To use the new scale, simply replace the hard-coded multiplication (xScale * d) by a call
to the xScale() function in the appropriate location (line 42).
To understand how this makes scaling flexible, implement the changes mentioned above and experiment
with changing the width of the SVG by changing the number in line 26
var svgwidth = 500 and/or the data values in line 25.
Notice how the chart adapts to the width available...
D3 scales can also be used to interpolate many other types of display-space values, such as paths, color spaces and geographic transforms, as we will see later.
Adding an Axis
The next task is to enhance the chart's usability by adding a value axis. Below we mention the building blocks needed, you should figure out yourself where these should be placed, what values to use, and to test the results in your browser. The final chart should look like the figure below. The solution will appear in due time in the Solution Listing at the end of this page...
D3 has a powerful mechanism to add axes to graphs, charts and maps. You define an axis by telling d3 to create
an axis function: const theAxis = d3.axisBottom(xScale);
The parameter you provide to this function is the d3.scale() it should use to determine the
values. If your axis should appear below the chart, you use the axisBottom(scale) function (the
other possibilities are, not surprisingly, axisTop, axisLeft and axisRight).
The resulting object (here named theAxis) can be used to render multiple axes by repeated application using selection.call(). Think of it as a rubber stamp which can print out axes wherever they are needed. The axis elements are positioned relative to a local origin, so to transform into the desired position we need set the "transform" attribute on a containing element. Often we use the general SVG grouping element "g" for this:
<someElement>.append("g")
.attr("class", "axis")
.attr("transform", "translate(x, y)"
.call(theAxis);
The axis container should also have a class name so that we can apply styles. The class name "axis" is arbitrary; call it whatever you like.
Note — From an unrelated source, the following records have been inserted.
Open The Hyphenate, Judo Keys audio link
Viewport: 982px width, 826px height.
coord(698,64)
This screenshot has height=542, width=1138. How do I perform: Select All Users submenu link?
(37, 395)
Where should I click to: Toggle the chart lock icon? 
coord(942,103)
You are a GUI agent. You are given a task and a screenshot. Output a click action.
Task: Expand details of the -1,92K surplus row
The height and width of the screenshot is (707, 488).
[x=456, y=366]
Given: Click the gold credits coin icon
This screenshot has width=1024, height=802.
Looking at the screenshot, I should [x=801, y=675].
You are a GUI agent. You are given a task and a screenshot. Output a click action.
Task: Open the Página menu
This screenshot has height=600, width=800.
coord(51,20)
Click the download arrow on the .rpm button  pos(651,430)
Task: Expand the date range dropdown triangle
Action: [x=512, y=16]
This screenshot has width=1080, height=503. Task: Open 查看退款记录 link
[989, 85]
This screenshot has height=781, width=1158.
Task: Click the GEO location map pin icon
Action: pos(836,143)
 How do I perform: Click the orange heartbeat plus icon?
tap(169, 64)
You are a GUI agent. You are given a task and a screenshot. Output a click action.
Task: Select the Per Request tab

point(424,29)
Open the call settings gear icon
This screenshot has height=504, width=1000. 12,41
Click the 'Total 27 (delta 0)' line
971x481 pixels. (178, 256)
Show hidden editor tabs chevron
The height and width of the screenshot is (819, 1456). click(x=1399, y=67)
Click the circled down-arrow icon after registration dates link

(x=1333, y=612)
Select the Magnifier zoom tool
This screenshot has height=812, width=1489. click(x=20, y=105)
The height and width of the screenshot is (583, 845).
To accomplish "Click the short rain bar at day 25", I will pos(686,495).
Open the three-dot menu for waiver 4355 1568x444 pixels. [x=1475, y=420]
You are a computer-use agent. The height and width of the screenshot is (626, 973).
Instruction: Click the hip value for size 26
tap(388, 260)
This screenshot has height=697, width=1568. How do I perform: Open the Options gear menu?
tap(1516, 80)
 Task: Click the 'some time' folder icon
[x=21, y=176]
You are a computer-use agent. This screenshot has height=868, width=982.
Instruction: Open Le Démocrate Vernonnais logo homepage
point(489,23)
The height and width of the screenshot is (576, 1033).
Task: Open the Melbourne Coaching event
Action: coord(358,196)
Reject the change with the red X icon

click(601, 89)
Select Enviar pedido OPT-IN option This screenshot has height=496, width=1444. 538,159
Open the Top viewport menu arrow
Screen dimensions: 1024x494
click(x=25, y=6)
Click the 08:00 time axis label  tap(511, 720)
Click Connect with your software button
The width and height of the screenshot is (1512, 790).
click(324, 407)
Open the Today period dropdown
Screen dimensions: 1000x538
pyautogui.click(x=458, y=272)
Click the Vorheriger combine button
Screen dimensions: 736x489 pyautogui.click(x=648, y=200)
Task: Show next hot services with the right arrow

The axis component that d3 will create consists of a path element which displays the domain, and multiple .line elements for each tick mark. A tick in turn contains a text label. Most of d3's examples therefore use the following minimal style in CSS:
.axis text {
font: 9px sans-serif;
fill: black;
}
.axis path,
.axis line {
fill: none;
stroke: black;
}
You will also need to make room for the axis below the graph. To do that, you'll have to make the
svg height bigger then the height needed for the chart bars alone!